Sinbad and the Eye of the Tiger is the third of three Sinbad films produced by Ray Harryhausen and Charles H. Schneer, after The 7th Voyage of Sinbad(1958) and The Golden Voyage of Sinbad(1975). Principal photography on this film was actually completed in 1975, and Ray Harryhausen then required over a year to complete his fantastic stop motion creations, which include a troglodyte, ghouls, a saber-toothed tiger, and a giant walrus.
Sinbad and the Eye of the Tiger is a fun entry in the Sinbad series, even if it is somewhat diminished from earlier entries in the series. Patrick Wayne has been the subject of some criticism, unfairly in my opinion, for his portrayal of Sinbad. The cast is excellent, but the film is only as good as its material. Ray Harryhausen's creatures are always worthwhile, but the creations in this film are perhaps not as inspired and original as those in some of his other films. Some prehistoric creatures were planned in production but never came to fruition. It might have been interesting to see a dinosaur of some kind in place of the giant walrus, for example.
It is interesting to note that Sinbad and the Eye of the Tiger was released in the same year as Star Wars(1977) aka Star Wars: A New Hope. Star Wars certainly raised the bar on fantasy and science fiction films, and Sinbad and the Eye of the Tiger must have suffered from comparison among filmgoers in 1977. Interestingly enought, the "chessboard" scene in Star Wars was certainly inspired by Harryhausen's work. In all, Sinbad and the Eye of the Tiger is a fun and moderately entertaining adventure film, even if it is no Star Wars(and how many films are?).
Video Rating: 4/5 / 3D Rating: NA
The film is presented in 1080p high definition in its original 1.85:1 theatrical aspect ratio with the AVC codec. The picture quality is excellent with a sheen of grain perceptible but not to the point of distraction. Blacks are solid with very nice shadow detail. Colors are vibrant, and fine detail is excellent in all but a few dupe shots.
Some of the matte outlines are visible, but this is no fault of the transfer, since those mattes were probably as visible in 1977 as today. The optical dissolves are seamless without a dramatic loss of contrast. This transfer is almost flawless, and the dated quality of the matte shots cannot be attributed to any defect in the video presentation.
Audio Rating: 4.5/5The English DTS-HD 5.1 Master Audio provides an outstanding aural experience. The sound is surprisingly crisp and clear without any audible hiss. Dialogue is primarly though the center channel and the soundtrack composed by Roy Budd(Get Carter) is worthy of its own isolated score track, which features music during scenes in which the music is not even perceptible during the full mix.

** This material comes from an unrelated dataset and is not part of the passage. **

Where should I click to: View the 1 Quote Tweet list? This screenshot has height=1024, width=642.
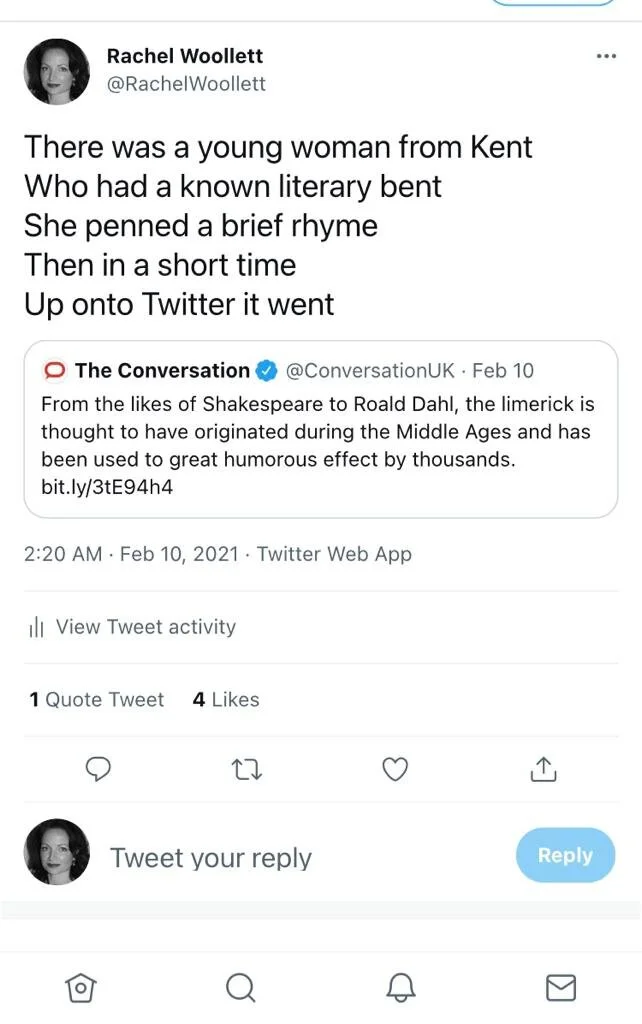tap(97, 700)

Special Features: 1.5/5The special features include all of the following:
Isolated Score Track: The film score composed by jazz pianist Roy Budd is presented in DTS-HDMA 5.1.
This Is Dynamation trailer(3:25): This highlights the stop-motion technique used by Ray Harryhausen on The 7th Voyage of Sinbad and other films.
Original Theatrical Trailer(2:17): This is the original trailer for Sinbad and the Eye of the Tiger.